Clinical assessment of intraventricular blood transport in patients undergoing cardiac resynchronization therapy

Affiliations

Clinical assessment of intraventricular blood transport in patients undergoing cardiac resynchronization therapy

Lorenzo Rossini et al. Meccanica. 2017 Feb.

Abstract

In the healthy heart, left ventricular (LV) filling generates different flow patterns which have been proposed to optimize blood transport by coupling diastole and systole. This work presents a novel image-based method to assess how different flow patterns influence LV blood transport in patients undergoing cardiac resynchronization therapy (CRT). Our approach is based on solving the advection equation for a passive scalar field from time-resolved blood velocity fields.

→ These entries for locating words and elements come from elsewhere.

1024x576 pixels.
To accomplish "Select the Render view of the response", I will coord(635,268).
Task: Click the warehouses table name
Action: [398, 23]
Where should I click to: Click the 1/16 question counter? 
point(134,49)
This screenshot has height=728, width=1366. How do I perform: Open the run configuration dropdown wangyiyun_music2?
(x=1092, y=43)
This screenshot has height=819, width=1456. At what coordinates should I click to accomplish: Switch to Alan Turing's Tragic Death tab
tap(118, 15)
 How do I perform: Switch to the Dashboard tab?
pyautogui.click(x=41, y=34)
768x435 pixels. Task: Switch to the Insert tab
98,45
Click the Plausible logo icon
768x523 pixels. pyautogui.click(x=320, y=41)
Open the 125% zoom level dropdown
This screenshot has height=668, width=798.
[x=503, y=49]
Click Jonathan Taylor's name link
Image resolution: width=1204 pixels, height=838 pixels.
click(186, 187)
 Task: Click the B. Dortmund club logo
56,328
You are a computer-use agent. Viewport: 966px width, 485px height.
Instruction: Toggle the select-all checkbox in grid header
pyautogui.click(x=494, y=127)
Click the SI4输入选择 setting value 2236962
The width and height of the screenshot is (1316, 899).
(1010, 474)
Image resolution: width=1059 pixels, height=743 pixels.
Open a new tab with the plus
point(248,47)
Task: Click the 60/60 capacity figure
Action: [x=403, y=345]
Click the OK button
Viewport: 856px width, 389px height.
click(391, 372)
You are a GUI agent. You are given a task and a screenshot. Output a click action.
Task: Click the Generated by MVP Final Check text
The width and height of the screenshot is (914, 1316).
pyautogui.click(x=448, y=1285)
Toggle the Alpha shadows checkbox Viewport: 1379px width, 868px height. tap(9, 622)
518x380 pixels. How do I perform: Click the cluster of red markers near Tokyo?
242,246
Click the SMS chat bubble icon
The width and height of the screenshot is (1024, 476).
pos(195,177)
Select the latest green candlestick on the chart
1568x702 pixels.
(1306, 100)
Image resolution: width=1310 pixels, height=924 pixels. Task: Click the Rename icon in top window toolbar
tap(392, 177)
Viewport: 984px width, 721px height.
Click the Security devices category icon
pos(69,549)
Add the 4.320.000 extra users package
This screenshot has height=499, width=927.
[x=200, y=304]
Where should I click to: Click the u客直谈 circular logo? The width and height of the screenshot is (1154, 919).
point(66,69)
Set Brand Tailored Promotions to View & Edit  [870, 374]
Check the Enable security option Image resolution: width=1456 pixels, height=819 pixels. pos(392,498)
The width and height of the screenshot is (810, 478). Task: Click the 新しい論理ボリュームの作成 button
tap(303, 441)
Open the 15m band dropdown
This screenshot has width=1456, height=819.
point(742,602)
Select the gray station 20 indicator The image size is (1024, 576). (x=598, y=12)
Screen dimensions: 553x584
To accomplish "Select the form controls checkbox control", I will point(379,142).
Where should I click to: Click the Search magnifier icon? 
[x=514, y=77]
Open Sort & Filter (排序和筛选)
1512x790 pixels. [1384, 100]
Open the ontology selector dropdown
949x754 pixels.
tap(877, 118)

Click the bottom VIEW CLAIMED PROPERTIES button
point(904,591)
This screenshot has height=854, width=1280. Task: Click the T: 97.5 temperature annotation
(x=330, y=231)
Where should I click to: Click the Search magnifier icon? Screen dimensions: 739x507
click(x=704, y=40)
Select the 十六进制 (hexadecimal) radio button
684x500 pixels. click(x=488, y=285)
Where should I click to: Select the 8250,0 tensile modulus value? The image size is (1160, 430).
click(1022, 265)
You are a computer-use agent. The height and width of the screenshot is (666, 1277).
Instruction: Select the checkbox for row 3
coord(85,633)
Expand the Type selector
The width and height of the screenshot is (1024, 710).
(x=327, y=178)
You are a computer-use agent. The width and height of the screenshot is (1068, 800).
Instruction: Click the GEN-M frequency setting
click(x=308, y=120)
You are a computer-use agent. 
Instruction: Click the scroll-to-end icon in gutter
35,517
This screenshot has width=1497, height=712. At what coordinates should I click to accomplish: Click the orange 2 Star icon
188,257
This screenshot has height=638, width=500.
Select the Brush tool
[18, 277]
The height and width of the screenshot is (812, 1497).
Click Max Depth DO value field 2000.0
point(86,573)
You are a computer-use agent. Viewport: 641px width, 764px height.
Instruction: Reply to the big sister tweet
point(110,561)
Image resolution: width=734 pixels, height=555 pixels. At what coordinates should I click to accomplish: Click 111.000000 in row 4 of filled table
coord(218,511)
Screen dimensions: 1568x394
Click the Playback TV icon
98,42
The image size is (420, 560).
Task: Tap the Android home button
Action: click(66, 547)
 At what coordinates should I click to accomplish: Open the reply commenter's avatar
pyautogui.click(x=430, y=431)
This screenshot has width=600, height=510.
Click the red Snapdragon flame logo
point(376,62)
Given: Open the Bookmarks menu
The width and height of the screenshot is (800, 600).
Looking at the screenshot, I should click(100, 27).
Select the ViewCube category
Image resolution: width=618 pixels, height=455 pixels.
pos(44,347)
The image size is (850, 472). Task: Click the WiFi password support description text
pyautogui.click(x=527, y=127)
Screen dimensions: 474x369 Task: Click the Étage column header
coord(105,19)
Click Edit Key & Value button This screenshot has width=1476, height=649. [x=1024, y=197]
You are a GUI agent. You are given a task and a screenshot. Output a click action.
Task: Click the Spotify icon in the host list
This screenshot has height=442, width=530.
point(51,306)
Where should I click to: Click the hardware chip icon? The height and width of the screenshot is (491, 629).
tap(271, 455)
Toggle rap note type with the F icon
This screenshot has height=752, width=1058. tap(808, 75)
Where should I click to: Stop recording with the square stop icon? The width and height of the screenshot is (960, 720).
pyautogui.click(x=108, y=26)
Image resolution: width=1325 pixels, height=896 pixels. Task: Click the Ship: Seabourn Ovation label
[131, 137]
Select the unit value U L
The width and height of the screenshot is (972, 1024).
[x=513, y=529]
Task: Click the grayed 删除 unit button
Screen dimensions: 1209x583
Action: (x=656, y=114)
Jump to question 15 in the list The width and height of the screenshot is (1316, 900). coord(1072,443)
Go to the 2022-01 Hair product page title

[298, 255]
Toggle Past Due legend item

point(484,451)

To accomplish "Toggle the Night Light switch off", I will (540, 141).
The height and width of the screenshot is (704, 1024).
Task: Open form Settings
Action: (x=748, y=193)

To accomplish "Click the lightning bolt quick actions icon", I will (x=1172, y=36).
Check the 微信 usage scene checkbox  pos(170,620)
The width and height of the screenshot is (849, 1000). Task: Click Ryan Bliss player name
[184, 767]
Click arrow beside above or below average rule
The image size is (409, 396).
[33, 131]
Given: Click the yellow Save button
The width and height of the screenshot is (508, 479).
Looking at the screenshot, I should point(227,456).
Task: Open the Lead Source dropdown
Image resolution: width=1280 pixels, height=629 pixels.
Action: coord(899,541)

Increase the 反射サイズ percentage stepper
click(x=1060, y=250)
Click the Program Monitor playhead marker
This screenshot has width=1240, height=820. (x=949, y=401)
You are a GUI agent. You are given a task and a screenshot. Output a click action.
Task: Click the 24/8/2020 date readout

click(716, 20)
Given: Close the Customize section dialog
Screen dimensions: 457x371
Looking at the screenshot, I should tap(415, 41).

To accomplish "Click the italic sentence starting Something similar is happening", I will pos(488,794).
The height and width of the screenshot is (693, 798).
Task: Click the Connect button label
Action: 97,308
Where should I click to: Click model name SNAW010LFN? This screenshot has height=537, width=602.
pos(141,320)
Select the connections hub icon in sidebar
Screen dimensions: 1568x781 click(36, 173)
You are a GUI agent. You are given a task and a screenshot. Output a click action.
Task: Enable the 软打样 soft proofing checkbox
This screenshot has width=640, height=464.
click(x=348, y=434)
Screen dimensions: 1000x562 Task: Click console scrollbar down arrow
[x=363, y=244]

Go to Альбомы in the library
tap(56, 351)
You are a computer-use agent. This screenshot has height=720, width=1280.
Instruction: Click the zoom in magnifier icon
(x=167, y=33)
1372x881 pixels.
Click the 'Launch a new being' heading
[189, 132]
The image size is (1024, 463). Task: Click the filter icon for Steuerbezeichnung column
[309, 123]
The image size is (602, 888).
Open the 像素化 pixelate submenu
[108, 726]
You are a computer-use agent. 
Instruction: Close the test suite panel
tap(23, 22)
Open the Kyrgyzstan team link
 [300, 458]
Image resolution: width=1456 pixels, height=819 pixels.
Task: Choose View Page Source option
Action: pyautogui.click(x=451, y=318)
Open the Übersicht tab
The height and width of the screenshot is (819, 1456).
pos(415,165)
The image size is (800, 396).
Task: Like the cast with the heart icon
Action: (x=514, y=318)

Imposing time-varying inflow boundary conditions for the scalar field provides a straightforward method to distinctly track the transport of blood entering the LV in the different filling waves of a given cardiac cycle, as well as the transport barriers which couple filling and ejection. We applied this method to analyze flow transport in a group of patients with implanted CRT devices and a group of healthy volunteers. Velocity fields were obtained using echocardiographic color Doppler velocimetry, which provides two-dimensional time-resolved flow maps in the apical long axis three-chamber view of the LV. In the patients under CRT, the device programming was varied to analyze flow transport under different values of the atrioventricular conduction delay, and to model tachycardia (100 bpm). Using this method, we show how CRT influences the transit of blood inside the left ventricle, contributes to conserving kinetic energy, and favors the generation of hemodynamic forces that accelerate blood in the direction of the LV outflow tract. These novel aspects of ventricular function are clinically accessible by quantitative analysis of color-Doppler echocardiograms.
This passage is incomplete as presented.